"Rosemary! Mother! Rich—Rich! Warren!" screamed poor Sarah, running as she had never run before, "Rich! Rich!"
It was Warren who heard her and reached her first. He had been working in the tomato field which was near the orchard and he had no horse to consider—Richard could not abandon Solomon in the middle of the cornfield. Warren ran in the direction of the cries and, leaping the dividing fence, came to the rescue. The ram stopped short as soon as he saw him and Sarah fled straight into Warren's protecting arms.
"There, there, you're all right—you couldn't run like that if you were hurt," he soothed her. "Don't cry, Sarah—see, here comes your Mother; you've frightened her. And Winnie, too! Look up and smile and wave your hand—don't let your mother be frightened, Sarah."
Mrs. Willis had heard Sarah's shrieks and now she was running across the field, Winnie imploring her to walk at every step.
"She isn't hurt!" called Warren, trying to relieve the mother's anxiety at once. "She's all right, Mrs. Willis."

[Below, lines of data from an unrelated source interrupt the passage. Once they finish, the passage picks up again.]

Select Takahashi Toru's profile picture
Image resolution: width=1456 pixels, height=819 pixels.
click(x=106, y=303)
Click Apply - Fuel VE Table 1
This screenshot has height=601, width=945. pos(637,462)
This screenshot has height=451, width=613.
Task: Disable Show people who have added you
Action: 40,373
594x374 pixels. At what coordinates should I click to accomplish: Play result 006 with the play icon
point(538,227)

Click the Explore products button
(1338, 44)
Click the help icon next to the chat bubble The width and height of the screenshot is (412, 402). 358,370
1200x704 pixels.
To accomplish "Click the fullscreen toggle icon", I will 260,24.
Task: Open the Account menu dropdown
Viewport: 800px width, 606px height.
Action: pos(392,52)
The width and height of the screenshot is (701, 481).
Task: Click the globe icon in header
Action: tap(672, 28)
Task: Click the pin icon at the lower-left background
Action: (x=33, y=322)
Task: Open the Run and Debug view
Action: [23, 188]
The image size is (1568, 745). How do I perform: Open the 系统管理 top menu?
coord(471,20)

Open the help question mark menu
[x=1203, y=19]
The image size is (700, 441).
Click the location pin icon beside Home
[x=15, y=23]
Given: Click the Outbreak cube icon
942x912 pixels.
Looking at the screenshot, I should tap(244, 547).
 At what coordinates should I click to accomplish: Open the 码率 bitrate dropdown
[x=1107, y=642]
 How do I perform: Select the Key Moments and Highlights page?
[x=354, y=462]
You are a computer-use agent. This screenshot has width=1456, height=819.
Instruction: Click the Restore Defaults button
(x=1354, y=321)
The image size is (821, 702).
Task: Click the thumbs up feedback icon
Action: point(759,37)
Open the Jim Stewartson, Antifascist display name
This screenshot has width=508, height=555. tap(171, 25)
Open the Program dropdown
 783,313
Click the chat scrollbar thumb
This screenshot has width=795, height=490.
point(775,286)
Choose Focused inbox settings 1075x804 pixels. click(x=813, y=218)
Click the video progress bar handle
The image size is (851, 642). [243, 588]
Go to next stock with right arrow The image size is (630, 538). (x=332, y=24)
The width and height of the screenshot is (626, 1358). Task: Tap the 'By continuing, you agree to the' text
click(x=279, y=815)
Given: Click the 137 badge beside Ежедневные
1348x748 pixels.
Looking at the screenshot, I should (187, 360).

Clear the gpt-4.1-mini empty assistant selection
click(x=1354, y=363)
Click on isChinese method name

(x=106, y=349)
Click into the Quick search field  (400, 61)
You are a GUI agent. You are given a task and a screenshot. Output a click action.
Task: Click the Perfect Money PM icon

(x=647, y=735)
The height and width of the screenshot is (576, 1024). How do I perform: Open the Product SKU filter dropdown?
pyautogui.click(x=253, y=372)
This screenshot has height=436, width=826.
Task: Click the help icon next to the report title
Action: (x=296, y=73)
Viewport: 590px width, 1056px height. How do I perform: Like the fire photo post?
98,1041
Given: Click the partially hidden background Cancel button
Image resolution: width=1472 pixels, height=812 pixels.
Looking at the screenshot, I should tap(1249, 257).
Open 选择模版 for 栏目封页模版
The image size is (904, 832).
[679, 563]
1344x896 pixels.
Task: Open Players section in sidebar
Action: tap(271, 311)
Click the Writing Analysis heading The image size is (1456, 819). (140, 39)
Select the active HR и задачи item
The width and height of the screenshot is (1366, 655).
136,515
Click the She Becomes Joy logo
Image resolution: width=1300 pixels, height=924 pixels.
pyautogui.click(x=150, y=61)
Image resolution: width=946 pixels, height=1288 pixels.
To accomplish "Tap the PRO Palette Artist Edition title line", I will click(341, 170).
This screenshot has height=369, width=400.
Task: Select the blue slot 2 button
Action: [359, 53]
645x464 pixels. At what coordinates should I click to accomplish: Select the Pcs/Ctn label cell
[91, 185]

And then Sarah gained her vocal powers of which, till this minute, she had been deprived. Fright and running had taken her breath and she almost choked with the effort to articulate. Lifted high in Warren's arms, the tears running down her face, Sarah managed to put her chief sorrow into words that reached her mother and Winnie half way across the pasture and Richard just breathlessly rounding the orchard.
"I lost my horse hairs!" screamed Sarah.